*AIM*
Can you write out each of the items below word for word, without changing anything?

*DATASET EXCERPTS*
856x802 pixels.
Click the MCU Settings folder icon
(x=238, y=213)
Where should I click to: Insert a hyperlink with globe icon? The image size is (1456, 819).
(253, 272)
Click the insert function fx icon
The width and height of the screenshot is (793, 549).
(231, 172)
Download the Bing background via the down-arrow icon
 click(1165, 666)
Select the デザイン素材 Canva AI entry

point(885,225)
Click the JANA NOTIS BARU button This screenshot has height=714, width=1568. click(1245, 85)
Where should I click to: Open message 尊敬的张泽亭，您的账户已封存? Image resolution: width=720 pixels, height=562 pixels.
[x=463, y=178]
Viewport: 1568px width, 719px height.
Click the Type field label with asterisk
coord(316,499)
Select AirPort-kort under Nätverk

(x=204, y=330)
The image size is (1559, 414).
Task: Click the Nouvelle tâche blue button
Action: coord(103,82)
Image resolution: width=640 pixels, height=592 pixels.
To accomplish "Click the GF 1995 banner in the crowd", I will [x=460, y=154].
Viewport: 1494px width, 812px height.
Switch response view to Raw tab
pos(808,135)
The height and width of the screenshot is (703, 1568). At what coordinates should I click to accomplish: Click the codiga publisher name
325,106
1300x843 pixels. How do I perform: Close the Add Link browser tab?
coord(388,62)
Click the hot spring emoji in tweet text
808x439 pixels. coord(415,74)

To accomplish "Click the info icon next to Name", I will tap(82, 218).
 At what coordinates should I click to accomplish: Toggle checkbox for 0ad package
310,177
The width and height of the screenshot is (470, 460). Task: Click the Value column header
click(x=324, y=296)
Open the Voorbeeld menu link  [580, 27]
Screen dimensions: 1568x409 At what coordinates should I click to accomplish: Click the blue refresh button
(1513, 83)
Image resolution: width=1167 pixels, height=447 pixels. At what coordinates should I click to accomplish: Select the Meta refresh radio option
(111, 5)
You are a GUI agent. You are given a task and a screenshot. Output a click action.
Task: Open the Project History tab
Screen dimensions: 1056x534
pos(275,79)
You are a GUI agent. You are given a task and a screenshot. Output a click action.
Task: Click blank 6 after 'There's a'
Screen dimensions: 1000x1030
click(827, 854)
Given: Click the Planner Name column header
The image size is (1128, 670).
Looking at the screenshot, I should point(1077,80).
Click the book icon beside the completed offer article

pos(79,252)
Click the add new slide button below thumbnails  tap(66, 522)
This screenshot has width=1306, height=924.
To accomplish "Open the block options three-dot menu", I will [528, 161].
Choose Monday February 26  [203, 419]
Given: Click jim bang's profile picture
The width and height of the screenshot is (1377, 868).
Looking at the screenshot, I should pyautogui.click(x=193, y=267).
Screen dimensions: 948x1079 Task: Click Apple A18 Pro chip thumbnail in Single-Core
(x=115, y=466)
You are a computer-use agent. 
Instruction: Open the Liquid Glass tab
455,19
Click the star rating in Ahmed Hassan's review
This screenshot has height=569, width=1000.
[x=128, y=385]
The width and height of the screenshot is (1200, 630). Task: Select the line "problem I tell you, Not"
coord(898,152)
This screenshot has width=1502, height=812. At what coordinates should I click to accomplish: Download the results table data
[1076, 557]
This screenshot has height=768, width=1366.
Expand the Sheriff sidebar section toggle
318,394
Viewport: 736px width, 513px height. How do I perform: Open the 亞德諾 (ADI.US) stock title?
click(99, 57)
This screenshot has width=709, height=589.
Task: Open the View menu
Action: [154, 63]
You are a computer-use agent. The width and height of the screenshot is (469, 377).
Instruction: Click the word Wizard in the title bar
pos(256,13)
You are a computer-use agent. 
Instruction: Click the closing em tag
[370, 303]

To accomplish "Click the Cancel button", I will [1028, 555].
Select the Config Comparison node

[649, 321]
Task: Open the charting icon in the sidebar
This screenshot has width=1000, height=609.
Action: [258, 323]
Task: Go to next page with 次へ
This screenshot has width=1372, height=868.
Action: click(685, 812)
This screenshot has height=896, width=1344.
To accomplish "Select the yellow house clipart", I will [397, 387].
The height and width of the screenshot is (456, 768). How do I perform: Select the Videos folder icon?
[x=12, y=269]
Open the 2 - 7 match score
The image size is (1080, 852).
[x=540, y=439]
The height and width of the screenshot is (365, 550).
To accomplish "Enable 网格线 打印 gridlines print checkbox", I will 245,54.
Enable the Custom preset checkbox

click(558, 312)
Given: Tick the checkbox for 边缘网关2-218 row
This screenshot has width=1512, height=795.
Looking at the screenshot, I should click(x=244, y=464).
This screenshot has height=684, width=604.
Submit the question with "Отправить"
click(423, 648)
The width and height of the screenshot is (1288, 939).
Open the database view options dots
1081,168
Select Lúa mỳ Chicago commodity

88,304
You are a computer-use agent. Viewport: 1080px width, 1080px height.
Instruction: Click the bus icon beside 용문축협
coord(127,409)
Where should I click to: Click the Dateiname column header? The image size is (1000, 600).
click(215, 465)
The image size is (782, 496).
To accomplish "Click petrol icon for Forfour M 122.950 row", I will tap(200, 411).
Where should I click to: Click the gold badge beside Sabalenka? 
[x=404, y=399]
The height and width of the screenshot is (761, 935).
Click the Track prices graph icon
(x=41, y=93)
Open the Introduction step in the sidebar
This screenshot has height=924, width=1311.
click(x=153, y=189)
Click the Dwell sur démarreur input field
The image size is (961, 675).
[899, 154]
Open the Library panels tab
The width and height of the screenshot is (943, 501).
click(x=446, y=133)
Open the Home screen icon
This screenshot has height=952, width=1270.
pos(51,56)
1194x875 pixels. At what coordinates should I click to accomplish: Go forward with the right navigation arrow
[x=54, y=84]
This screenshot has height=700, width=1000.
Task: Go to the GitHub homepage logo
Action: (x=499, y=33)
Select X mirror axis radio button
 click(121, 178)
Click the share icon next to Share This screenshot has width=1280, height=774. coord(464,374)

*RESULT BELOW*
856x802 pixels.
Click the MCU Settings folder icon
(x=238, y=213)
Where should I click to: Insert a hyperlink with globe icon? The image size is (1456, 819).
(253, 272)
Click the insert function fx icon
The width and height of the screenshot is (793, 549).
(231, 172)
Download the Bing background via the down-arrow icon
 click(1165, 666)
Select the デザイン素材 Canva AI entry

point(885,225)
Click the JANA NOTIS BARU button This screenshot has height=714, width=1568. click(1245, 85)
Where should I click to: Open message 尊敬的张泽亭，您的账户已封存? Image resolution: width=720 pixels, height=562 pixels.
[x=463, y=178]
Viewport: 1568px width, 719px height.
Click the Type field label with asterisk
coord(316,499)
Select AirPort-kort under Nätverk

(x=204, y=330)
The image size is (1559, 414).
Task: Click the Nouvelle tâche blue button
Action: coord(103,82)
Image resolution: width=640 pixels, height=592 pixels.
To accomplish "Click the GF 1995 banner in the crowd", I will [x=460, y=154].
Viewport: 1494px width, 812px height.
Switch response view to Raw tab
pos(808,135)
The height and width of the screenshot is (703, 1568). At what coordinates should I click to accomplish: Click the codiga publisher name
325,106
1300x843 pixels. How do I perform: Close the Add Link browser tab?
coord(388,62)
Click the hot spring emoji in tweet text
808x439 pixels. coord(415,74)

To accomplish "Click the info icon next to Name", I will tap(82, 218).
 At what coordinates should I click to accomplish: Toggle checkbox for 0ad package
310,177
The width and height of the screenshot is (470, 460). Task: Click the Value column header
click(x=324, y=296)
Open the Voorbeeld menu link  [580, 27]
Screen dimensions: 1568x409 At what coordinates should I click to accomplish: Click the blue refresh button
(1513, 83)
Image resolution: width=1167 pixels, height=447 pixels. At what coordinates should I click to accomplish: Select the Meta refresh radio option
(111, 5)
You are a GUI agent. You are given a task and a screenshot. Output a click action.
Task: Open the Project History tab
Screen dimensions: 1056x534
pos(275,79)
You are a GUI agent. You are given a task and a screenshot. Output a click action.
Task: Click blank 6 after 'There's a'
Screen dimensions: 1000x1030
click(827, 854)
Given: Click the Planner Name column header
The image size is (1128, 670).
Looking at the screenshot, I should point(1077,80).
Click the book icon beside the completed offer article

pos(79,252)
Click the add new slide button below thumbnails  tap(66, 522)
This screenshot has width=1306, height=924.
To accomplish "Open the block options three-dot menu", I will [528, 161].
Choose Monday February 26  [203, 419]
Given: Click jim bang's profile picture
The width and height of the screenshot is (1377, 868).
Looking at the screenshot, I should pyautogui.click(x=193, y=267).
Screen dimensions: 948x1079 Task: Click Apple A18 Pro chip thumbnail in Single-Core
(x=115, y=466)
You are a computer-use agent. 
Instruction: Open the Liquid Glass tab
455,19
Click the star rating in Ahmed Hassan's review
This screenshot has height=569, width=1000.
[x=128, y=385]
The width and height of the screenshot is (1200, 630). Task: Select the line "problem I tell you, Not"
coord(898,152)
This screenshot has width=1502, height=812. At what coordinates should I click to accomplish: Download the results table data
[1076, 557]
This screenshot has height=768, width=1366.
Expand the Sheriff sidebar section toggle
318,394
Viewport: 736px width, 513px height. How do I perform: Open the 亞德諾 (ADI.US) stock title?
click(99, 57)
This screenshot has width=709, height=589.
Task: Open the View menu
Action: [154, 63]
You are a computer-use agent. The width and height of the screenshot is (469, 377).
Instruction: Click the word Wizard in the title bar
pos(256,13)
You are a computer-use agent. 
Instruction: Click the closing em tag
[370, 303]

To accomplish "Click the Cancel button", I will [1028, 555].
Select the Config Comparison node

[649, 321]
Task: Open the charting icon in the sidebar
This screenshot has width=1000, height=609.
Action: [258, 323]
Task: Go to next page with 次へ
This screenshot has width=1372, height=868.
Action: click(685, 812)
This screenshot has height=896, width=1344.
To accomplish "Select the yellow house clipart", I will [397, 387].
The height and width of the screenshot is (456, 768). How do I perform: Select the Videos folder icon?
[x=12, y=269]
Open the 2 - 7 match score
The image size is (1080, 852).
[x=540, y=439]
The height and width of the screenshot is (365, 550).
To accomplish "Enable 网格线 打印 gridlines print checkbox", I will 245,54.
Enable the Custom preset checkbox

click(558, 312)
Given: Tick the checkbox for 边缘网关2-218 row
This screenshot has width=1512, height=795.
Looking at the screenshot, I should click(x=244, y=464).
This screenshot has height=684, width=604.
Submit the question with "Отправить"
click(423, 648)
The width and height of the screenshot is (1288, 939).
Open the database view options dots
1081,168
Select Lúa mỳ Chicago commodity

88,304
You are a computer-use agent. Viewport: 1080px width, 1080px height.
Instruction: Click the bus icon beside 용문축협
coord(127,409)
Where should I click to: Click the Dateiname column header? The image size is (1000, 600).
click(215, 465)
The image size is (782, 496).
To accomplish "Click petrol icon for Forfour M 122.950 row", I will tap(200, 411).
Where should I click to: Click the gold badge beside Sabalenka? 
[x=404, y=399]
The height and width of the screenshot is (761, 935).
Click the Track prices graph icon
(x=41, y=93)
Open the Introduction step in the sidebar
This screenshot has height=924, width=1311.
click(x=153, y=189)
Click the Dwell sur démarreur input field
The image size is (961, 675).
[899, 154]
Open the Library panels tab
The width and height of the screenshot is (943, 501).
click(x=446, y=133)
Open the Home screen icon
This screenshot has height=952, width=1270.
pos(51,56)
1194x875 pixels. At what coordinates should I click to accomplish: Go forward with the right navigation arrow
[x=54, y=84]
This screenshot has height=700, width=1000.
Task: Go to the GitHub homepage logo
Action: (x=499, y=33)
Select X mirror axis radio button
 click(121, 178)
Click the share icon next to Share This screenshot has width=1280, height=774. coord(464,374)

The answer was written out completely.